**提示された抜粋**.
• • •

また、本発明の半導体製造工程用テープの基材フィルムは、中層とその両側の外層とからなる三層の積層フィルム構造を採用し、前記両外層が特定の性質及び性能を有するエチレン−メタクリル酸共重合体(EMAA)樹脂からなる層で構成されていることから、エキスパンド工程において、フィルムを全方向均一に延伸させることが可能であるため、エキスパンド性に優れ、さらに耐熱性にも優れている。
さらに、本発明の半導体製造工程用テープの基材フィルムは、前記中層としてエチレン
−酢酸ビニル共重合体を含む樹脂層を用いた場合、当該フィルムは引き裂かれにくくさせることが可能であるため、耐引き裂き性に優れる。
すなわち、本発明の半導体製造工程用テープの基材フィルムは、ダイシング特性、エキスパンド性、及び耐熱性の諸特性について全てを満足にする性能を有する。
【発明を実施するための形態】
【0012】
本発明の半導体製造工程用テープの基材フィルムは、中層とその両側の外層とからなる三層の積層フィルムを電子線照射により架橋させてなる半導体製造工程用テープの基材フィルムにおいて、前記両外層は、曲げ弾性率が160MPa以下で、ビカット軟化点が70℃以上であり、メタクリル酸(MAA)含有率が12wt%以下であるエチレン−メタクリル酸共重合体(EMAA)樹脂からなる層であり、かつ、前記積層フィルムが100KGY以上の電子線照射によりゲル分率80%以上となるように加工されたことを特徴とする、半導体製造工程用テープの基材フィルムである。
【0013】
本発明の半導体製造工程用テープの基材フィルムは、中層とその両側の外層とからなる三層の積層フィルム構造を有する半導体製造工程用テープの基材フィルムであり、両外層として特定の性質及び性能を有するエチレン−メタクリル酸共重合体(EMAA)樹脂からなる層を採用する。
前記エチレン−メタクリル酸共重合体(EMAA)は耐熱性を有し且つ縦と横の伸びが均一なため、本発明では、両外層にエチレン−メタクリル酸共重合体(EMAA)樹脂を採用することで、半導体製造工程用テープの基材フィルムとして要求される耐熱性及びエキスパンド性の性能を確保したものである。

• • •

**生データ**.
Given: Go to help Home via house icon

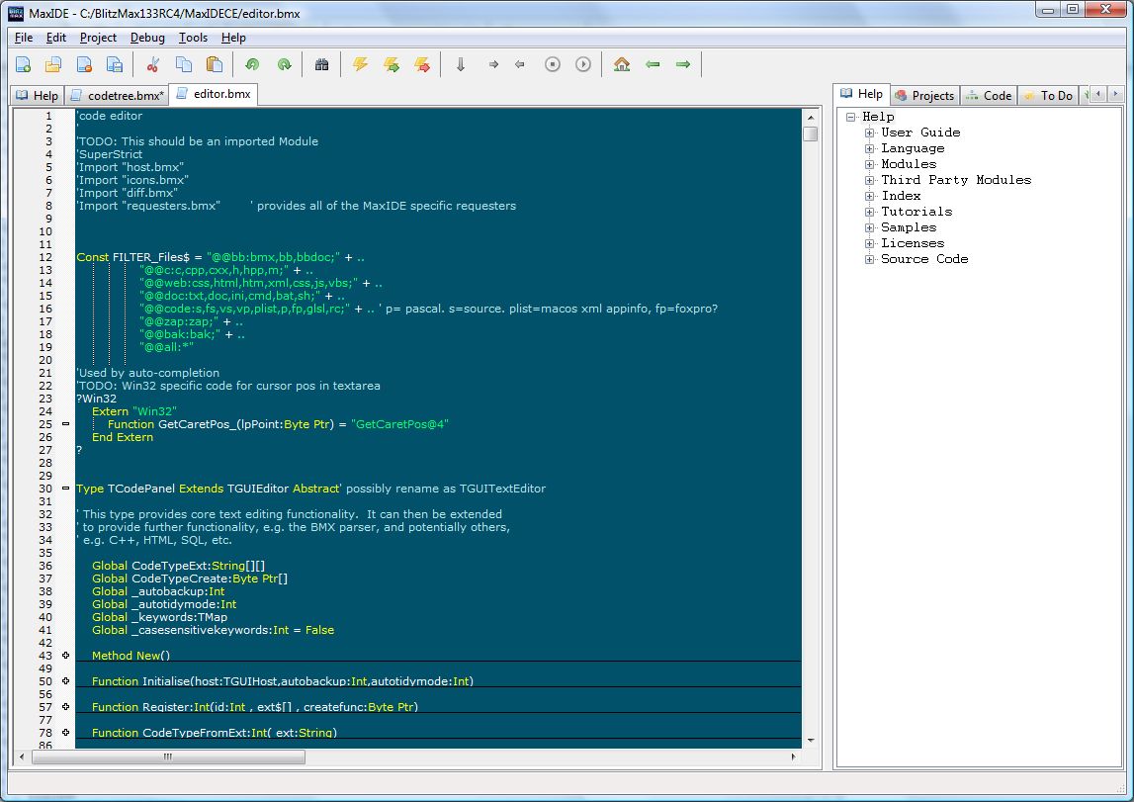Looking at the screenshot, I should pyautogui.click(x=621, y=64).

• • •

**実施する作業**.
1: 抜粋に書かれている内容をもとに、次の問いにそれぞれ答えてください。
(a) 両外層のエチレン−メタクリル酸共重合体(EMAA)樹脂の曲げ弾性率はいくら以下ですか。
(b) 中層としてエチレン−酢酸ビニル共重合体を含む樹脂層を用いた場合、基材フィルムは何に優れますか。
(c) 積層フィルムは何KGY以上の電子線照射によって、ゲル分率何%以上となるように加工されますか。
2: 抜粋のうち、「【0012】」の直後にある「本発明の半導体製造工程用テープの基材フィルムは、中層とその両側の外層とからなる三層の積層フィルムを電子線照射により」で始まる段落を、主な事実を残して箇条書きにまとめてください。
3: 半導体製造工程用テープの基材フィルムについての抜粋を、最後の文の後から続けて書き進めてください。
資料は抜粋とは別のものです。

**作業への回答**.
1:
(a) 160MPa以下です。
(b) 耐引き裂き性に優れます。
(c) 100KGY以上の電子線照射により、ゲル分率80%以上となるように加工されます。

2:
- 中層とその両側の外層からなる三層の積層フィルムを、電子線照射によって架橋させた半導体製造工程用テープの基材フィルムである。
- 両外層は、エチレン−メタクリル酸共重合体(EMAA)樹脂からなる層である。
- このEMAA樹脂の曲げ弾性率は160MPa以下である。
- このEMAA樹脂のビカット軟化点は70℃以上である。
- このEMAA樹脂のメタクリル酸(MAA)含有率は12wt%以下である。
- 積層フィルムは、100KGY以上の電子線照射によってゲル分率80%以上となるように加工されている。

3:
【0014】
本発明では、エチレン−メタクリル酸共重合体(EMAA)樹脂に求められる特定の性質及び性能としては、外層として採用するエチレン−メタクリル酸共重合体(EMAA)樹脂からなる層の曲げ弾性率が160MPa以下である必要がある。これは、曲げ弾性率が160MPaを超えると、例え粘着テープ用基材フィルムを2種3層構造にしても十分な柔軟性を発現することができないからである。
【0015】
また、他の前記特定の性質及び性能としては、ビカット軟化点が70℃以上である必要がある。これはビカット軟化点が70℃未満であると十分な耐熱性を発現し難いからである。また、エチレン−メタクリル酸共重合体(EMAA)樹脂がべたつき易く、粘着剤の塗工に不具合が生じる可能性があるからである。
【0016】
さらに、他の前記特定の性質及び性能としては、メタクリル酸(MAA)含有率が12wt%以下である必要がある。これは、MAA含有率が12wt%を超えるとビカット軟化点が低下する傾向にあり、MFRが大きくなる傾向がある。その結果、曲げ弾性率は柔軟化の方向に向かうが、製膜歪の影響が大きくなり、エキスパンド性が悪くなる傾向があるからである。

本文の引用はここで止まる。